The physical size and weight of the Fujifilm X-Pro1 and the Fujifilm XQ1 are illustrated in the side-by-side display below. The two cameras are presented according to their relative size. Three consecutive perspectives from the front, the top, and the back are available. All width, height and depth dimensions are rounded to the nearest millimeter.
The XQ1 can be obtained in two different colors (black, silver), while the X-Pro1 is only available in black.
If the front view area (width x height) of the cameras is taken as an aggregate measure of their size, the Fujifilm XQ1 is considerably smaller (49 percent) than the Fujifilm X-Pro1. In this context, it is worth noting that neither the X-Pro1 nor the XQ1 are weather-sealed.
The above size and weight comparisons are to some extent incomplete and possibly misleading, as the XQ1 has a lens built in, whereas the X-Pro1 is an interchangeable lens camera that requires a separate lens.

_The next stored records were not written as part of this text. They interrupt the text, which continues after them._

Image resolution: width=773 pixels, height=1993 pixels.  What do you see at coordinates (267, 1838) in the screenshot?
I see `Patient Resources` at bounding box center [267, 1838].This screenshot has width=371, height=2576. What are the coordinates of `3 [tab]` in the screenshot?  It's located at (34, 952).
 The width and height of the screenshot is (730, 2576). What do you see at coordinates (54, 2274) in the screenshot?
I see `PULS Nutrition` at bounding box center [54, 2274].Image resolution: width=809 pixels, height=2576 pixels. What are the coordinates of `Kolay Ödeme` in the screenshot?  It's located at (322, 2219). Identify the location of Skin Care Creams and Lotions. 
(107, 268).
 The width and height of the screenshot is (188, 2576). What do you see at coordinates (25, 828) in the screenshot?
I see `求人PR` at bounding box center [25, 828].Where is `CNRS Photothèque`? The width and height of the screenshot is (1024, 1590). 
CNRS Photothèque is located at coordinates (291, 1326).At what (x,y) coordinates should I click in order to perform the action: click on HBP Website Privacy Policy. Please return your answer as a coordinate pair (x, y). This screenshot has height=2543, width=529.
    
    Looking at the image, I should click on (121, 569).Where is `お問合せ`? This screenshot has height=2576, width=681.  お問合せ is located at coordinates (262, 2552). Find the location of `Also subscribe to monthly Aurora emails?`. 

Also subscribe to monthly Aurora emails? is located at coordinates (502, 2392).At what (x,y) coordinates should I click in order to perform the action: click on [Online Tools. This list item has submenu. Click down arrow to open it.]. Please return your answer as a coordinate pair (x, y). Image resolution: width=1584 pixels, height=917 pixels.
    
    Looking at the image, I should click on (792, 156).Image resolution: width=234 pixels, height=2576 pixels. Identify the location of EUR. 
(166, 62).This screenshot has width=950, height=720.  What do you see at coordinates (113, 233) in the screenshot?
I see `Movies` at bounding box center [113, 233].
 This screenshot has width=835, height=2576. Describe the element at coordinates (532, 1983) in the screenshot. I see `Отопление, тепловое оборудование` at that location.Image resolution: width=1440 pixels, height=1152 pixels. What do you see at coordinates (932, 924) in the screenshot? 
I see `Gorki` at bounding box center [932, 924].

Attaching the latter will add extra weight and bulk to the setup. You can compare the optics available for the X-Pro1 and their specifications in the Fujinon X Lens Catalog.
The following table provides a synthesis of the main physical specifications of the two cameras and other similar ones. In case you want to display and compare another camera duo, you can use the CAM-parator app to select your camera combination among a large number of options.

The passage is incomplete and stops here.